San Camillo, sopralluogo Asl-sindaco sui lavori in corso

14 Agosto 2021

ATESSA. Ospedale San Camillo: il direttore generale della Asl, Thomas Schael, e il sindaco Giulio Borrelli, hanno effettuato nei giorni scorsi un sopralluogo nel presidio per verificare lo stato di...

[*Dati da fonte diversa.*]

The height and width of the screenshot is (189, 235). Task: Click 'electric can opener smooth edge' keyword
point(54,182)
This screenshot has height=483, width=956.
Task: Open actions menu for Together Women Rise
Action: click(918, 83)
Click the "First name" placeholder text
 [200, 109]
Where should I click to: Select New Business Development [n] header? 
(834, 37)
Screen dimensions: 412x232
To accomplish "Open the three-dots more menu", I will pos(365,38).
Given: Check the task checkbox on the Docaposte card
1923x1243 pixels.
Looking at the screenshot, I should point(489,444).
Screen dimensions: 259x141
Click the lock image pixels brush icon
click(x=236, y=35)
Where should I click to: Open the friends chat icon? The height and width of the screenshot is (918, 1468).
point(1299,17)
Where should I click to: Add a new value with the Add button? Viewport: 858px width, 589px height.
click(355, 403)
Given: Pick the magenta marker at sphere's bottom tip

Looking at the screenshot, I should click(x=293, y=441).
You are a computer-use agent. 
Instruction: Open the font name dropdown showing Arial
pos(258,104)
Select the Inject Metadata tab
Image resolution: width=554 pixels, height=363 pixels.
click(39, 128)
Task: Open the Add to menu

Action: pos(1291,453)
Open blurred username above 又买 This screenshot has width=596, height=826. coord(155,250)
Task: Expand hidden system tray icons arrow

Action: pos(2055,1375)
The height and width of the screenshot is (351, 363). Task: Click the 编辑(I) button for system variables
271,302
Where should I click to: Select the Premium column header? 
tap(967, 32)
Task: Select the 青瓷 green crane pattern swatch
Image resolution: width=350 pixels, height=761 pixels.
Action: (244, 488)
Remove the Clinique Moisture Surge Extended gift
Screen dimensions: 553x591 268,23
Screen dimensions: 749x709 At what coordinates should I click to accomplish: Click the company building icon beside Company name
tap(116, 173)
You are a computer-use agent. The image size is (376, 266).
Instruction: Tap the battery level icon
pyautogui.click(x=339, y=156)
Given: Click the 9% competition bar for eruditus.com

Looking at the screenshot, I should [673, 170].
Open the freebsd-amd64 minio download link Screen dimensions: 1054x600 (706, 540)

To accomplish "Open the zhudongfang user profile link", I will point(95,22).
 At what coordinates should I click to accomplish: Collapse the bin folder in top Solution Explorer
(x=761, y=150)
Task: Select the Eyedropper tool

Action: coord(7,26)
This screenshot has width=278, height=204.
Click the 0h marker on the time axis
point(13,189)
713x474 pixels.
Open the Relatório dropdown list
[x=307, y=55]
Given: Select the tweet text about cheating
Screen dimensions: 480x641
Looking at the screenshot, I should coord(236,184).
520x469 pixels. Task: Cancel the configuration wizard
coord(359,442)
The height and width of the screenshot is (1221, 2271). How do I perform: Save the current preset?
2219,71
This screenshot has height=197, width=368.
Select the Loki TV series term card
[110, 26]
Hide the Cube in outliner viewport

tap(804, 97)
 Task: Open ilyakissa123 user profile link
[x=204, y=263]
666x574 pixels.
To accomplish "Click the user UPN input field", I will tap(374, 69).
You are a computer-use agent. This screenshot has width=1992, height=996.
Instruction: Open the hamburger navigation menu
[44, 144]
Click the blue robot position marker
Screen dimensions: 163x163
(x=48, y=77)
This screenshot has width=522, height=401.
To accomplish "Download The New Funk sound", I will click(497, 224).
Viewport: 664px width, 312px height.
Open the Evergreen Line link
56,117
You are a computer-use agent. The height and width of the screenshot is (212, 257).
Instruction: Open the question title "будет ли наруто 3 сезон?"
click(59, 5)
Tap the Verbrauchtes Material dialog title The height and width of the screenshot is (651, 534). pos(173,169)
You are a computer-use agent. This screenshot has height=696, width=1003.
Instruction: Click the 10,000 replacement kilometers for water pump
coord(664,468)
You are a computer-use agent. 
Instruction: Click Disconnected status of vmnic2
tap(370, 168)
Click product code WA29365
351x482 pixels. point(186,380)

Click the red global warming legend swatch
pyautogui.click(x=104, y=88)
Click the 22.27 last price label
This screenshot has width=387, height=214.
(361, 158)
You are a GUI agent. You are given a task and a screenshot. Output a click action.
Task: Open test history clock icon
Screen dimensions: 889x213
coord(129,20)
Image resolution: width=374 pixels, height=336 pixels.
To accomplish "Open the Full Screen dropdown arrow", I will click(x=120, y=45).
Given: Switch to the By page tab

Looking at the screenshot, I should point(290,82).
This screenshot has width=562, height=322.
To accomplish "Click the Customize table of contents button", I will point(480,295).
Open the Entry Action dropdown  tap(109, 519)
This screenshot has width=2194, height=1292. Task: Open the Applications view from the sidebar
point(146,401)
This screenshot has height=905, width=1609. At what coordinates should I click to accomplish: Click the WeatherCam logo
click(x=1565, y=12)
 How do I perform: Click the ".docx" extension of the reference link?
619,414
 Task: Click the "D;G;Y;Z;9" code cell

ATESSA. Ospedale San Camillo: il direttore generale della Asl, Thomas Schael, e il sindaco Giulio Borrelli, hanno effettuato nei giorni scorsi un sopralluogo nel presidio per verificare lo stato di avanzamento di alcuni lavori. La nuova struttura di endoscopia, sistemata nel reparto dell'ex ginecologia, dovrebbe essere ultimata alla fine di settembre; per i locali del pronto soccorso se ne riparlerà nei mesi successivi; il distretto sanitario di base, smantellato nel marzo 2019, non è stato ancora riportato in Atessa nella sua interezza.
«Il pronto soccorso», afferma Borrell,i «è di fatto un punto di primo intervento perché non fa ricoveri. Il reparto di medicina manca di medici. Dell’area chirurgica per interventi multidisciplinari programmati, che spetta all’area disagiata, non vi è tuttora traccia». Il sindaco ha anche manifestato le sue preoccupazioni perché la riprogrammazione della rete ospedaliera, decisa dalla giunta regionale, che prevede, fra l’altro, il riconoscimento per Atessa di ospedale al servizio di area disagiata, è ferma al tavolo romano di monitoraggio.
«La genesi del riconoscimento di ospedale di area disagiata relativamente al San Camillo è andata in tutt’altro modo rispetto a quanto raccontato dal consigliere comunale Vincenzo Pellegrini», afferma Borrelli tornando su alcune dichiarazioni dell'esponente atessano della Lega. «Nel 2016, in applicazione del decreto Lorenzin, la precedente giunta regionale di centrosinistra», spiega il sindaco, «aveva effettivamente declassato il nostro ospedale in Pta (cioè ospedale di comunità). Io non esitai, all’epoca, a contestare la decisione, sfilando contro il governo regionale, unitamente al Comitato cittadino in difesa dell’ospedale, non guardando in faccia ad appartenenze e a convenienze politiche. Da quella dura e coerente protesta, appoggiata dai sindaci del territorio, scaturì il ripensamento del governo regionale dell'epoca. Quel riconoscimento», sostiene con fermezza Borrelli, «è frutto di una nostra coerente azione e proposta politico-amministrativa, che non ci è stata "regalata" da nessuno. Quel riconoscimento, ieri come oggi, è fermo davanti al tavolo romano di monitoraggio, che non sembra disposto a cambiare opinione dopo tutti i chiarimenti e le integrazioni richiesti alla Regione sulla riorganizzazione dell'intera rete ospedaliera e, finora, mai esauditi». (m.d.n.)